• _Stated task_: Output as a JSON list of strings the rows beginning with the line containing "How do I perform: Click" and continuing through the line containing "Viewport: 1568px width, 775px", one string per line, with blank lines omitted.

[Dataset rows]
━━━
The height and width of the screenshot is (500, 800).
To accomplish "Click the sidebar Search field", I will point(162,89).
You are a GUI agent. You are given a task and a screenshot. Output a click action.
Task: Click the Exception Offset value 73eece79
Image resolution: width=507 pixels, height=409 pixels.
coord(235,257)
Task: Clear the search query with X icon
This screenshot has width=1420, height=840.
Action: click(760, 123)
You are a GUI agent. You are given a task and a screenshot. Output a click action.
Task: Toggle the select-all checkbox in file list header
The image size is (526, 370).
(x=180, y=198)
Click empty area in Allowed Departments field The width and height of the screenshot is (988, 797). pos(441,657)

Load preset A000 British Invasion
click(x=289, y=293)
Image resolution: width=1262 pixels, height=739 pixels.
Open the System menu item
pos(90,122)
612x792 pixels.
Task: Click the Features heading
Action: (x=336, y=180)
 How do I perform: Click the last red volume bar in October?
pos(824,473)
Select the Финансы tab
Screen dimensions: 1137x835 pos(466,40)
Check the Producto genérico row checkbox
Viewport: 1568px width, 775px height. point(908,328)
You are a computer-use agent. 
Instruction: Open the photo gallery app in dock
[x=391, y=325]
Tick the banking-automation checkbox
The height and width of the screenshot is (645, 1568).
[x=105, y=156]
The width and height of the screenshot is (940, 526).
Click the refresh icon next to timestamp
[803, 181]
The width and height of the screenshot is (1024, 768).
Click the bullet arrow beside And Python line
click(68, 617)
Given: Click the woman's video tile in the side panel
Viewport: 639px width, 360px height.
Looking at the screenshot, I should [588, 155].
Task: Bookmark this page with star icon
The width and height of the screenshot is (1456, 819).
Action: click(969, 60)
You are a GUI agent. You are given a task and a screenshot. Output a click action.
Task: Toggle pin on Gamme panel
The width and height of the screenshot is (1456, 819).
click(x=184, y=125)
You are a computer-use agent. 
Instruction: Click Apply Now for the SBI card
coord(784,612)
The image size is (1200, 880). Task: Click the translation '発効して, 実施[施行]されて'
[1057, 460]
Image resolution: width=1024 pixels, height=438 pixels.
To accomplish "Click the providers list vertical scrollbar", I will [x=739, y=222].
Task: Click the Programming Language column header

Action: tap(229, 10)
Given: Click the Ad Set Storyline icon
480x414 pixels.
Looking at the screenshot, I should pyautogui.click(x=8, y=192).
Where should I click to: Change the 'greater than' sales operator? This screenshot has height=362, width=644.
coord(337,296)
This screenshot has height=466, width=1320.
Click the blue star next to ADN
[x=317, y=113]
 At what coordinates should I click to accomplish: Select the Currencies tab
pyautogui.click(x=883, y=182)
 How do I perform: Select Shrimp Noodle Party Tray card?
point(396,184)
━━━
• _Written response_:
[
  " How do I perform: Click the last red volume bar in October?",
  "pos(824,473)",
  "Select the Финансы tab",
  "Screen dimensions: 1137x835 pos(466,40)",
  "Check the Producto genérico row checkbox",
  "Viewport: 1568px width, 775px height. point(908,328)"
]